Conservation groups have sued the U.S. Fish and Wildlife Service to protect the Mexican gray wolf, a subspecies with a small population in Arizona and New Mexico, according to a report in the Los Angeles Times. The groups want the courts to force the agency to abide by rules it adopted almost 40 years ago that call for the creation of a sustainable Mexican gray wolf population.
The agency reintroduced the current population of Mexican gray wolves to the Southwest in 1998, with the goal of creating a stable population of 100 wolves and 18 breeding pairs. The population is now at 83 wolves with just six breeding pairs, significantly under threshold of viability, according to the agency’s assessment.
Not everyone supports the expansion of the Mexican gray wolf population. Ranchers fear wolves will threaten their livestock, and hunters fear wolves will kill game animals. These objections are similar to those over the gray wolf, which has seen sustained population growth in the northern Rockies after a population of wolves was introduced to Yellowstone.

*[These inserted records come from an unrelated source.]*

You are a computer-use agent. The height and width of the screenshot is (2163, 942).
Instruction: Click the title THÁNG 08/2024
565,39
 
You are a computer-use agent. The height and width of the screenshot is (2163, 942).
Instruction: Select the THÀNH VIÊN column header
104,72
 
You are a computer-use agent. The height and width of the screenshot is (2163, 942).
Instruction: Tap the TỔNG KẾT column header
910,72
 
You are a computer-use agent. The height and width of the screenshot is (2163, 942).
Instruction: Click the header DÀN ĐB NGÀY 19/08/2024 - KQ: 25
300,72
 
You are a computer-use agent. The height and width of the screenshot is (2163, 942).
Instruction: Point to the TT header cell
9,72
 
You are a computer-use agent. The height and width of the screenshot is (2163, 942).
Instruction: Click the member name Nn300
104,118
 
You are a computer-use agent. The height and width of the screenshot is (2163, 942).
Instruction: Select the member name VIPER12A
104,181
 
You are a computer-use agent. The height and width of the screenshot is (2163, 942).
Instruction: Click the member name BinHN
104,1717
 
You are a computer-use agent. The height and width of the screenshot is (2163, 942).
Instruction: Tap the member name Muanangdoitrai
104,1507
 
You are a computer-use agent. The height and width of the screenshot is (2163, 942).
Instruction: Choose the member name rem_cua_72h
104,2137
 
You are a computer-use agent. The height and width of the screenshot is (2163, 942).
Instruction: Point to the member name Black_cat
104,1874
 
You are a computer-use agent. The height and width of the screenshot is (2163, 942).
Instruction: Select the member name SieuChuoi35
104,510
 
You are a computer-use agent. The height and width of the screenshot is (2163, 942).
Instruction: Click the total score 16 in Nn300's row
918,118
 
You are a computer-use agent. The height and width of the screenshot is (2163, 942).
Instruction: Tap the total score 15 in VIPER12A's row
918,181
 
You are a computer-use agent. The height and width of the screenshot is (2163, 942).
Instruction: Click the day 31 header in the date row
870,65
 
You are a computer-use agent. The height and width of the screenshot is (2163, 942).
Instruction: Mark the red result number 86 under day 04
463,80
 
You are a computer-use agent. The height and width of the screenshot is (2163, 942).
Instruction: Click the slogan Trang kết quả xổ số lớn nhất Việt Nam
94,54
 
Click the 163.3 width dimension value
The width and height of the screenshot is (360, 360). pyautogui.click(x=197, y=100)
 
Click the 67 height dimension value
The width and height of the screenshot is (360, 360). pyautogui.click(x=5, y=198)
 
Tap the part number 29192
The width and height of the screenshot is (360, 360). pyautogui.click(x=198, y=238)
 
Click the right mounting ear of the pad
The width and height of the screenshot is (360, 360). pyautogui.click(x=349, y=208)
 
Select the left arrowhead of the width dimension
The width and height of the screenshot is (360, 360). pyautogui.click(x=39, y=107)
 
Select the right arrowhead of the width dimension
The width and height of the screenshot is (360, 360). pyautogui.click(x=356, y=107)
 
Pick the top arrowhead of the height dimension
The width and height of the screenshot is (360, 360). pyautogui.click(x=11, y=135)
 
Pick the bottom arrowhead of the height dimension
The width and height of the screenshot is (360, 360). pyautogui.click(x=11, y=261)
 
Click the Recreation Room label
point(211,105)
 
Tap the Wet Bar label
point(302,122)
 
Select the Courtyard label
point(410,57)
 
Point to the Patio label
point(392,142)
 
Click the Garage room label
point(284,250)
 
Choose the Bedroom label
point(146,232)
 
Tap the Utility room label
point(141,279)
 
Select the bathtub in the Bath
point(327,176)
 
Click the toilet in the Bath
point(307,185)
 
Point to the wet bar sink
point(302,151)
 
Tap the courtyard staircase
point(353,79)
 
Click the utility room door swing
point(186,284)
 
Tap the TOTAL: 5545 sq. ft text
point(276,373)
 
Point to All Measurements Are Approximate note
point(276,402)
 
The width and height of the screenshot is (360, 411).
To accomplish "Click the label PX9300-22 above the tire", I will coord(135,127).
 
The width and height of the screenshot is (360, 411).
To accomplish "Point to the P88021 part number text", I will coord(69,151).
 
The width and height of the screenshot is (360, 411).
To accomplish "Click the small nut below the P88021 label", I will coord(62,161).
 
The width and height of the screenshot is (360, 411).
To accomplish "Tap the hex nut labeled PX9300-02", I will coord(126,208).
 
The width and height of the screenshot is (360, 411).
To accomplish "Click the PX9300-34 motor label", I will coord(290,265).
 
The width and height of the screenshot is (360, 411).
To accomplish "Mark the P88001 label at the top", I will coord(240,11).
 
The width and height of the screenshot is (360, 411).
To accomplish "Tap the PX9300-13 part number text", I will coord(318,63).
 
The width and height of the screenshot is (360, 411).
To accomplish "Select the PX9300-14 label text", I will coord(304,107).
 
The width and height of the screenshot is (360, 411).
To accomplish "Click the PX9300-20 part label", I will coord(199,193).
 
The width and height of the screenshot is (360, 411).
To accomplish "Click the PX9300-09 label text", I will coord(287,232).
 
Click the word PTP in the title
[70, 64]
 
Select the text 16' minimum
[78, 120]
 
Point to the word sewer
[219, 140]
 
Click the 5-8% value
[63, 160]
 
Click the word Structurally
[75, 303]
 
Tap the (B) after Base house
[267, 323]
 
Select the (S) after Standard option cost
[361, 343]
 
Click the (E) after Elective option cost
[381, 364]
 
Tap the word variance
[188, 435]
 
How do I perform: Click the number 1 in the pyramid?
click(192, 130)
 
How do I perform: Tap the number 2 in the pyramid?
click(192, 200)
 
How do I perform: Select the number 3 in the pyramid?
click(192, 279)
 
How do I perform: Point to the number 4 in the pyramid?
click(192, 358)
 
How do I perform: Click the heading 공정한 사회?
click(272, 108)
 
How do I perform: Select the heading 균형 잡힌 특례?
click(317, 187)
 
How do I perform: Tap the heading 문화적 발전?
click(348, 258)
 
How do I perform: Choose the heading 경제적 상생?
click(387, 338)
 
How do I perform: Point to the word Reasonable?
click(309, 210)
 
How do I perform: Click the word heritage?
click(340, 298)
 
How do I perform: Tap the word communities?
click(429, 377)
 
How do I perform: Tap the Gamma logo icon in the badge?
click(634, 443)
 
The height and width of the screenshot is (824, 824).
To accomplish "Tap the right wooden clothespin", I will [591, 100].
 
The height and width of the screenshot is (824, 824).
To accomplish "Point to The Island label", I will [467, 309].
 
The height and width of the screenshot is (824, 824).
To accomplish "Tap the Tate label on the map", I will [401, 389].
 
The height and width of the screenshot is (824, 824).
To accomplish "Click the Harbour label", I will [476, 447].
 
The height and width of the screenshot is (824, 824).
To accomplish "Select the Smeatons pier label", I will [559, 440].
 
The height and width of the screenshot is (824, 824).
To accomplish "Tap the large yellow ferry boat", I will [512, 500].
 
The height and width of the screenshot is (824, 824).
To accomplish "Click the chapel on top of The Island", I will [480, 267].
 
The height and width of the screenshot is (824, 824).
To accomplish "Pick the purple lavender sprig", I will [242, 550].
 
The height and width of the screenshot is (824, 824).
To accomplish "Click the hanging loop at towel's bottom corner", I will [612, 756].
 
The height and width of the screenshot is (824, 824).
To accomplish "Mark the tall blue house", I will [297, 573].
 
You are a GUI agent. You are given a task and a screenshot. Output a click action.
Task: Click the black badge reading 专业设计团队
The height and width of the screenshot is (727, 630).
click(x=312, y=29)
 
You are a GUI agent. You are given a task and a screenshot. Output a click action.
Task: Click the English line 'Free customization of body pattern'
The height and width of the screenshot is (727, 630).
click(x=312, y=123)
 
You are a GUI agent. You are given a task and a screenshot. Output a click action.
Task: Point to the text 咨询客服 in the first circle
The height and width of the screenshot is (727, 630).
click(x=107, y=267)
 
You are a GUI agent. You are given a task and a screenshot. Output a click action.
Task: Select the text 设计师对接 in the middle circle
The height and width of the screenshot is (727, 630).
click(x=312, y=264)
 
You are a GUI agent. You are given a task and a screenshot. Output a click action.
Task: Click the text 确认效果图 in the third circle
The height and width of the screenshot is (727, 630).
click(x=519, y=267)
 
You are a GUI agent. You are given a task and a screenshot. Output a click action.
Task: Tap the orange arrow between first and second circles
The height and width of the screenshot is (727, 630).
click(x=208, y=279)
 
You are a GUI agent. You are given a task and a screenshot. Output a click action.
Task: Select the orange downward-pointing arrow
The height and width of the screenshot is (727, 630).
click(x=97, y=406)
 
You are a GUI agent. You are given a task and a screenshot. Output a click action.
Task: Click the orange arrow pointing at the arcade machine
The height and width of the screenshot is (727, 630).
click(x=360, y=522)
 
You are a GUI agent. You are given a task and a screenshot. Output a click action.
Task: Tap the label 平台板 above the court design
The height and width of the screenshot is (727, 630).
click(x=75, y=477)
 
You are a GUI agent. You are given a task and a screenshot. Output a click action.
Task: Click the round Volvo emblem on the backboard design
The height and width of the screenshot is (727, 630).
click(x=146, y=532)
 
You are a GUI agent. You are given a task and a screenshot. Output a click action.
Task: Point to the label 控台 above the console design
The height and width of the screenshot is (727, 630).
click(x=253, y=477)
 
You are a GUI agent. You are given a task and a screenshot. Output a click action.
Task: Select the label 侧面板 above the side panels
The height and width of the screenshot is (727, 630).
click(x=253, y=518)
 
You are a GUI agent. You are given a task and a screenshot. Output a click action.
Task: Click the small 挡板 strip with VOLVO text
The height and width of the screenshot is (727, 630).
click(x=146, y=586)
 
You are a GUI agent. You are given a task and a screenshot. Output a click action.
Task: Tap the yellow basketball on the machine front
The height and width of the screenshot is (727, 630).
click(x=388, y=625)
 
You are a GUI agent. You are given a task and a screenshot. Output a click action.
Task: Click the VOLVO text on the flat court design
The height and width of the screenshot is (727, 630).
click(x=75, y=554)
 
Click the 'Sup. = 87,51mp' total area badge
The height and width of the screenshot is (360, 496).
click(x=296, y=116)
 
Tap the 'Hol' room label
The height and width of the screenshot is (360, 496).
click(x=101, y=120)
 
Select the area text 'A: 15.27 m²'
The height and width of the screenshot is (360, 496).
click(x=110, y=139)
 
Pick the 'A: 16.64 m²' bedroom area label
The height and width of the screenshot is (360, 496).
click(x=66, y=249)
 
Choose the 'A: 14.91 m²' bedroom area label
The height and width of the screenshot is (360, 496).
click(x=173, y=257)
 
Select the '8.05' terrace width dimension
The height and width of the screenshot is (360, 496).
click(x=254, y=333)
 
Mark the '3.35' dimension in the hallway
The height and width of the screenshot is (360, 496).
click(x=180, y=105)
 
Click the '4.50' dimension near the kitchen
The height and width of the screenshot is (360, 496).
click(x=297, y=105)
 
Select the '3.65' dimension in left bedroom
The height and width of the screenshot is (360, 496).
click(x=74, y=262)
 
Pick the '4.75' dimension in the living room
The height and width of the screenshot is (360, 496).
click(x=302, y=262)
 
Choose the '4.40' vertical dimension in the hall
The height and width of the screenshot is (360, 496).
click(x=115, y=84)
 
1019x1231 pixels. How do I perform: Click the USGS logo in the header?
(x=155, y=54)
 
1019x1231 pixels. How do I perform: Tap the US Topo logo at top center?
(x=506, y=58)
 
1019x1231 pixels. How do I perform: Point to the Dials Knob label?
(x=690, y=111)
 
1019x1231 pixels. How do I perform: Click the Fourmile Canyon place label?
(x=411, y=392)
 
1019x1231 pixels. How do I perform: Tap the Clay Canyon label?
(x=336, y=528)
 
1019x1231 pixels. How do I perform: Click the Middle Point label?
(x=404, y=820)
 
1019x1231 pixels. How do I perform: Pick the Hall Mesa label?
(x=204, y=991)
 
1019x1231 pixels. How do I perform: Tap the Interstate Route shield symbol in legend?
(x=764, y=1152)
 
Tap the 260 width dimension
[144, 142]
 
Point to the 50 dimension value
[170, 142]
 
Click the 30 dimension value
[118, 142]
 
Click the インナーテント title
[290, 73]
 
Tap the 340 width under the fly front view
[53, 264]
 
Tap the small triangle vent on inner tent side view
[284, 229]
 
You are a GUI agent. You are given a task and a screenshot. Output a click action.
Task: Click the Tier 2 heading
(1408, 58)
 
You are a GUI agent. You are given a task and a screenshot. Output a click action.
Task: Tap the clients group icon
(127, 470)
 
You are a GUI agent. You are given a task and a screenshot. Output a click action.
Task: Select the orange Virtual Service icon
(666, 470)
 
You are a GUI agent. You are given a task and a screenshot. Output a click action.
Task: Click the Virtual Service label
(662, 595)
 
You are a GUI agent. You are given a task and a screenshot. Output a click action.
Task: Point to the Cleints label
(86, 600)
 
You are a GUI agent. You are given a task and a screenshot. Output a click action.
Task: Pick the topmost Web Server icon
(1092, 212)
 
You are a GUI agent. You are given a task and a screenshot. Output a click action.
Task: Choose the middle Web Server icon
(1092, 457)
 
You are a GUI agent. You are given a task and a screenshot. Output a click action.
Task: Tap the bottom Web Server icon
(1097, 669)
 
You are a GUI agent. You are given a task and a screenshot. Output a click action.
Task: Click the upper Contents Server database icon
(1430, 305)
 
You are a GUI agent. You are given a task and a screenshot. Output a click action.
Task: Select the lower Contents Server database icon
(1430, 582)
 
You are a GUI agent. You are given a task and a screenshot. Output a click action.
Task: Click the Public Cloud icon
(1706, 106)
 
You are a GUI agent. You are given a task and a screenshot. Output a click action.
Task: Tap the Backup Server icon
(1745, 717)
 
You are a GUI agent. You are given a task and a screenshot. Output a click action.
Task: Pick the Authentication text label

According to the Los Angeles Times report, the U.S. Fish and Wildlife Service has drawn up several plans to create a robust population in the years since it committed to protecting the Mexican gray wolf. The most recent, from 2012, calls for reintroducing two more populations—in the Grand Canyon and New Mexico’s Rocky Mountains—for a total of 750 wolves. But the proposal was never adopted due to political pressure, according to the lawsuit. Now the U.S. District Court in Arizona will have to decide whether to compel the agency to act.